One of them is Lucretia, Stasha’s wife. Her face was withered and drawn, but she didn’t look the way he’d last sen her. She was no longer old, but rather she looked as though the life had drained out of her. She was alert to their presence, moving her eyes fractionally, but she didn’t not speak.

The second figure was Astocia, Alnitak’s sister. She was utterly motionless, and she looked exactly as when Alnitak last saw her. She was poised where she stood in the same way, her hands raised above her, still positioned as in the last moments of her magic. There was a look of alarm on her face… the dawning realization that something was going terribly wrong. She didn’t twitch at their approach, and didn’t appear to know the Nameless were there. She was frozen in the same instant that she disappeared.
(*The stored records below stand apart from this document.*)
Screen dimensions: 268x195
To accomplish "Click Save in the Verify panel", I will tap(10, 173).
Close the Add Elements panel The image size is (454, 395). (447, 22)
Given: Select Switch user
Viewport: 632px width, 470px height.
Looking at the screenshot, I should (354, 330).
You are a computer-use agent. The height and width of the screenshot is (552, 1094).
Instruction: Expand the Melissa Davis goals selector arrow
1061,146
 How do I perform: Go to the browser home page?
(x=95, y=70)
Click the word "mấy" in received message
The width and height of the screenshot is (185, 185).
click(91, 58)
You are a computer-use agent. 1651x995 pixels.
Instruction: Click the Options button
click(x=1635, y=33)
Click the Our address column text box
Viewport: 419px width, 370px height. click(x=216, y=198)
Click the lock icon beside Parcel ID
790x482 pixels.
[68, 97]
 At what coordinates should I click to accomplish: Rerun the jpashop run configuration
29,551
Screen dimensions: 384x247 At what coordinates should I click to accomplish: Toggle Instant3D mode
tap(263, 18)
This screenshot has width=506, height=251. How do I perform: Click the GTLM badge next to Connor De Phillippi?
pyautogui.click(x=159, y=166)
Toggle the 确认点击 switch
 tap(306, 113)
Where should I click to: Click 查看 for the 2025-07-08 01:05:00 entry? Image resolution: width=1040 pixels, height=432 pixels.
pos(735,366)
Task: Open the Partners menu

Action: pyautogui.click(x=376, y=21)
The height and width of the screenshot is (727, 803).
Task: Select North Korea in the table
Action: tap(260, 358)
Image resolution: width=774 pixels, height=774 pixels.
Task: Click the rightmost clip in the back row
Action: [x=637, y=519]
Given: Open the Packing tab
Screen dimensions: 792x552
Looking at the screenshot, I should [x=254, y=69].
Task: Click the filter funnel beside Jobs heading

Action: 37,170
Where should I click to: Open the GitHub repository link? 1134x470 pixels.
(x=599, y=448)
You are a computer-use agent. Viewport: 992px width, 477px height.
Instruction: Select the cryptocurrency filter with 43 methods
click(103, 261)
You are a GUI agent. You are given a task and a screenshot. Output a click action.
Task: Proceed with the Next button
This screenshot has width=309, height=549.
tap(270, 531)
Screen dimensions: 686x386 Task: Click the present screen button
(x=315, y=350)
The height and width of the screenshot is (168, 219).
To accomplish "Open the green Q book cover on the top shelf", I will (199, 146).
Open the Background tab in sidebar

The final figure was a murky figure of fire and shadow. It was indistinct, and faded from view from one moment to the next. It was something in the process of becoming… in the process of being born. But it lacked the power and definition.

The figure of fire showed no change in appearance at their approach, but they could feel malevolence exuding from its form. It was something that may yet take form, and that form would be terrible indeed.

They all studied the situation closely, but it was Chaster who realized what was confronting them. “This is a choice. We can finish this ritual and connect the power of the ley lines to these three, or maybe only two of them. But that’s riskier.”

“I’m going to see this through, no matter what,” said Alnitak, almost immediately. “Even if she dies, it will be better than this.”